The Limits of Traditional Data Quality Checks

Most data quality frameworks for EHRs focus on technical dimensions: completeness, correctness, concordance, plausibility, and currency. These are essential as missing or inaccurate data can undermine any analysis. However, these checks alone are not enough. They do not address the social and systemic forces that shape which data get recorded, how they are recorded, and whose stories are included in and excluded from in the data.

Bias Is Baked Into the Data

EHRs are not neutral repositories. They reflect the realities of healthcare access, provider practices, and institutional policies. For example, EHR systems are more likely to include data from patients who are older, White, more educated, or more likely to seek care. Historically underserved patients are often underrepresented or misclassified due to inconsistent or biased data collection practices. This selection bias means that even “complete” datasets may not be representative, and research findings may not generalize to the populations most in need.

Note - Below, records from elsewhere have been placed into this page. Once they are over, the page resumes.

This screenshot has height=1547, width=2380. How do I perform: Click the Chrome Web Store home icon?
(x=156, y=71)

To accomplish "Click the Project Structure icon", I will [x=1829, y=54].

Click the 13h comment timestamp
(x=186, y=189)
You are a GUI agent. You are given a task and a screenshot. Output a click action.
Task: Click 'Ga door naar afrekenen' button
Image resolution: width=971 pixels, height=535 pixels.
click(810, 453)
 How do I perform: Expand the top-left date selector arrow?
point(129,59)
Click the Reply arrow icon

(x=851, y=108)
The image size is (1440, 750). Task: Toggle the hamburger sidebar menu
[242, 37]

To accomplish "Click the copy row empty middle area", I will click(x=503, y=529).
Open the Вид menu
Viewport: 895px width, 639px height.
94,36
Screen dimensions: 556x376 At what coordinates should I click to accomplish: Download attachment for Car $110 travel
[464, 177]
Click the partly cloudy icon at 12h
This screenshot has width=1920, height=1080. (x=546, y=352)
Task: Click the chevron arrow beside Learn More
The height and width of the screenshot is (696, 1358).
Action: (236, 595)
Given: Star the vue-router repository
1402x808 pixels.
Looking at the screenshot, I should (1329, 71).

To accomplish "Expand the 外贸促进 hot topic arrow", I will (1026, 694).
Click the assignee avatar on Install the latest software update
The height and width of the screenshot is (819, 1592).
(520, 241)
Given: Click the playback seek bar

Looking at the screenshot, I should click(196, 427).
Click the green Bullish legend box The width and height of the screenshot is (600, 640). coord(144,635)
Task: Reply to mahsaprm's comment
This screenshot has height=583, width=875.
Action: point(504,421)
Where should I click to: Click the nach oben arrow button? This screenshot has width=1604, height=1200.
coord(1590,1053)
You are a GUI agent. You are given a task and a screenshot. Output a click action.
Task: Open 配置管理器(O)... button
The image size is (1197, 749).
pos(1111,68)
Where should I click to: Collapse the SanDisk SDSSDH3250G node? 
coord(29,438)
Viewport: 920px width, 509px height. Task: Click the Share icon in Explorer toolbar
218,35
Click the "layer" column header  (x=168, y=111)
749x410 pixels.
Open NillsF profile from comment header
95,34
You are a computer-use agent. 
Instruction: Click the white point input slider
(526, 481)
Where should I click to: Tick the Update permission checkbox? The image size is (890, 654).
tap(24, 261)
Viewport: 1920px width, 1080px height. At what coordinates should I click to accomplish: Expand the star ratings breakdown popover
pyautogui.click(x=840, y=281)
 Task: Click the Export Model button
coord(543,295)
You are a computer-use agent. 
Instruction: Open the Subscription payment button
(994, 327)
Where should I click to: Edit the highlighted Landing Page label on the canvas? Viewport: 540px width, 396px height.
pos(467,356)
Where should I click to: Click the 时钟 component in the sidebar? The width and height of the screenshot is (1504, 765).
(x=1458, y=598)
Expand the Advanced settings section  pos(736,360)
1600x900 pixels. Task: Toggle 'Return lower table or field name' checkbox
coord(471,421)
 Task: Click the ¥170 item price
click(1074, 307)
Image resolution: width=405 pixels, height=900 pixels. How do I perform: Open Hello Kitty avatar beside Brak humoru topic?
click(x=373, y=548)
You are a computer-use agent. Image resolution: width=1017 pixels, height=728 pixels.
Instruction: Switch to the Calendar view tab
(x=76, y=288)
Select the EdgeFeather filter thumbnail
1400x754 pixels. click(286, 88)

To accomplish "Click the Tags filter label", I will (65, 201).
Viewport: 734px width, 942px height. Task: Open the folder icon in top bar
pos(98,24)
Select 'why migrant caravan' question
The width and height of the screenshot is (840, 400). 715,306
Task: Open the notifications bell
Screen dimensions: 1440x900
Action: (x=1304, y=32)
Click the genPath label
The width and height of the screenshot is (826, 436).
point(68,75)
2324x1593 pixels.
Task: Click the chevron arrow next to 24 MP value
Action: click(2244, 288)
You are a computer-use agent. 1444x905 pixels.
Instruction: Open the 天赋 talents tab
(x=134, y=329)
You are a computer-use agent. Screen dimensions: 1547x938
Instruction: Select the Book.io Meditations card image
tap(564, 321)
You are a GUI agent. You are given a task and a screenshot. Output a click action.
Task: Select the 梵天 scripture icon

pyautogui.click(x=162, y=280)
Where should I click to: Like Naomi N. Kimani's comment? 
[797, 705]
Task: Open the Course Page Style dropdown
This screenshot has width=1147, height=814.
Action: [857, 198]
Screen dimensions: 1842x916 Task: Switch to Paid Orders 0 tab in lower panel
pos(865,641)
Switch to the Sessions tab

Information Bias and Misclassification

Beyond who is included, there’s the issue of how information is captured. Race and ethnicity, for example, may be recorded based on provider perception rather than patient self-identification, leading to misclassification. Or the records may be missing important nuance if it is captured at the major category level (i.e., not at the detailed category level) or if data systems and analytic models have not been designed to analyze data from patients that select multiple race or ethnicity categories. Documentation practices can vary widely, and implicit biases among healthcare providers can influence what gets recorded and how. These information biases can skew research findings, especially when studying health disparities or evaluating interventions intended to promote universal public health.

The Consequences of Ignoring Bias

If data quality assessments focus only on technical metrics and ignore bias, they risk giving a false sense of confidence in the data. Studies may miss or misrepresent disparities, interventions may be less effective for marginalized groups, and policies based on biased data may inadvertently reinforce inequities. In short, data quality without bias assessment is not true quality.

Toward a More Complete Approach

A complete assessment of EHR data quality must include:

Evaluation of representativeness: Who is in the data, and who is missing?
Analysis of documentation practices: How might provider or system-level biases affect what is recorded?
Attention to misclassification: Are key variables like race, ethnicity, and social needs accurately captured?
Transparency about limitations: Are potential biases and their implications clearly reported?

By integrating bias assessment into data quality frameworks, researchers and evaluators can produce findings that are not only technically sound but also equitable and actionable.